ICT should only be used in the history classroom if it is positively adding something to the teaching and learning experience. It is really easy to fall into the trap of thinking that if computers are being used, the lesson is somehow "better".

I've been using ICT in the classroom now for 7 years or so, and some of the most effective activities are still some of the simplest ones which I created in my NQT year.

Here's one example using Word - my very first foray into History and ICT!
1. Teacher writes a dry factual account of a key event (e.g. murder of Becket)
2. Students are put into two groups - those for Becket, and those for Henry II.
3. Their task is to open it the document and turn it into a biased, partisan account by
(a) Adding adjectives ("evil","nasty","wonderful","brave")
(B) Removing unwelcome facts (e.g. students in favour of Henry II would edit out the fact that his knights smear Becket's brains over the floor).
4. What they CANNOT do is change any facts (e.g. by stating that Becket struck the knights first) - this raises the whole issue of the difference between facts and opinions.
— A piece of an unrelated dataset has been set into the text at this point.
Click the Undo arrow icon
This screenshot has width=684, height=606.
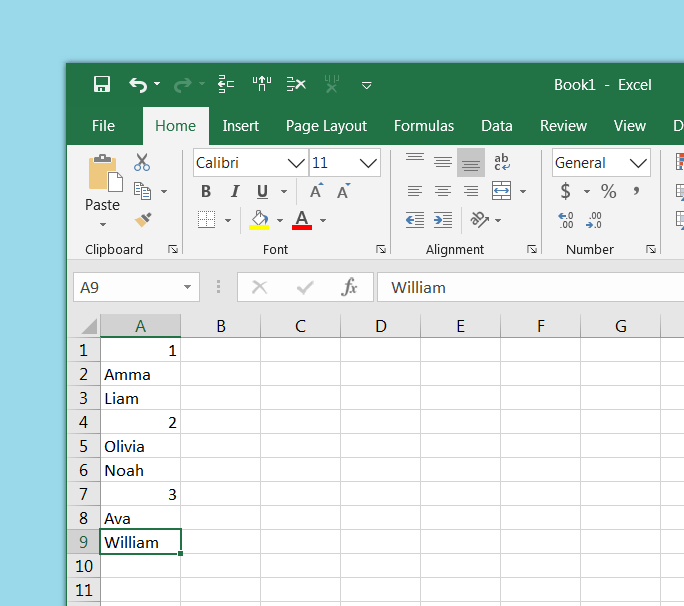[x=138, y=85]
I always start the lesson by brainstorming up some "good" and "bad" adjectives in two columns on the board to give help to the weaker students, and I have always been impressed with how effectively such a simple lesson gets across ideas of bias, propaganda, censorship, fact v. opinion.

In a subsequent lesson, get two students from the opposing teams to read out their versions of events. What are the facts they agree on? What are the opinions which they differ on?

One final tip - if a student uses a particular word too much in their account (the "brave" knights often make several appearances, despite the list on the board!) get them to click their mouse on the word, then press SHIFT+F7, which activates the thesaurus. If they use this, get them to put a definitions list at the bottom to help them explain the meaning of this fresh vocabulary.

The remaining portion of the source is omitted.